Para Juan, la delincuencia es un mecanismo de poder para ejercer control sobre las personas. En este sentido, una sociedad insegura debe ser reprimida y controlada para ser disciplinada. Así, el poder, para él, se vale de la delincuencia para autorizar su control. Como resultado, en una sociedad en la que ocurran delitos, los abusos de poder se justificarán más.

Tanta crítica constructiva, mediada por honesta y sustentada reflexión, lo llevó a desmitificar tantos prejuicios que, naturalizados por los medios, se toman como la primera respuesta ante un hecho criminal como el que sucedió en su caso.

Juan era una persona muy honesta, culta y con buenas intenciones. Su amor por la humanidad le enseñó a ver más allá de lo superficial y a querer a las personas por sus actitudes y pensamientos; por su forma de ver el mundo y por sus ganas de cambiarlo. Era de esas personas a las que poco le importan la vestimenta, la clase social o las palabras bonitas.

En sus últimos tiempos, Juan había descubierto que robarle una sonrisa a un niño era lo que realmente lo hacía feliz. Ese hallazgo fue un regalo de las niñas y los niños de la policlínica de Casavalle. Hace unas semanas les había donado un montón de juguetes, sabiendo que eso no era lo esencial para los niños en ese momento –dadas las carencias nutricionales, sanitarias, etcétera–, pero por lo menos eso los haría felices por un rato.

Juan creía que las niñas y los niños deben ser la prioridad, por eso estaba enfocado en ofrecer su apoyo. De hecho, una de las cosas que más lo movilizaron antes de dejarnos fue cantarle una canción de Jaime Roos a un bebé recién nacido mientras cursaba neonatología. “Fui su primer contacto con lo humano, y esa fue su primera canción de cuna”, contaba emocionado, con los ojos llenos de lágrimas.

Juan veía las injusticias sociales y se indignaba fuertemente con ellas. Creía que muchas veces nos desvirtuamos en el discurso, y que otras tantas dejamos de lado lo básico y esencial de los derechos humanos.

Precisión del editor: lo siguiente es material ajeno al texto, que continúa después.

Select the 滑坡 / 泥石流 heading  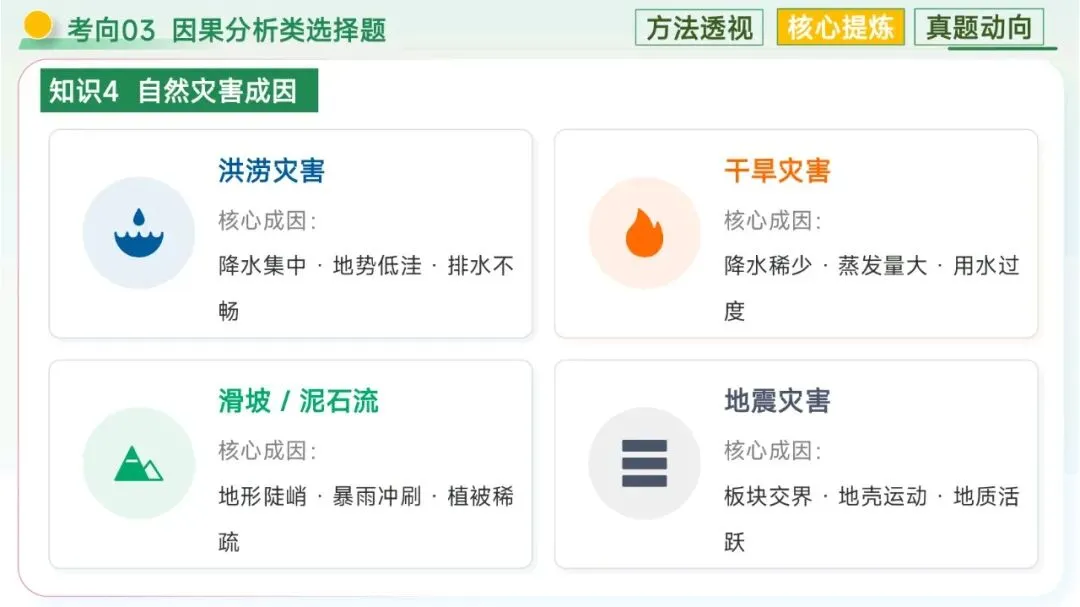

Para Juancito la máxima era de paz, con una perspectiva basada en el respeto a los derechos humanos. Estaba convencido de que para promover un cambio profundo y duradero se tiene que dejar de lado la idea del “ojo por ojo, diente por diente”. Y también estaba convencido de que para cambiar las cosas tenemos que hacer planteos menos descabellados y ser más empáticos y racionales. Porque probado está que una persona que no recibe contención, que no tiene condiciones sanitarias, educación o vivienda, es una persona vulnerada y excluida.

Juan era una persona muy reflexiva, pero sobre todo era muy consciente. Esto lo llevó a ver el mundo de una forma más íntegra. También lo llevó a dejar de lado los simplismos. Juan entendía que las personas somos un contexto. No se trata de tapar el sol con un dedo. Si bien a él le tocó esta desgracia, estoy segura de que el mensaje que él daría y que le gustaría que nos quede es que todos somos un contexto y que tenemos que trabajar juntos para hacer el cambio. Y sobre todo, que sepamos que la violencia no se combate con más violencia y que desde el odio no se construye.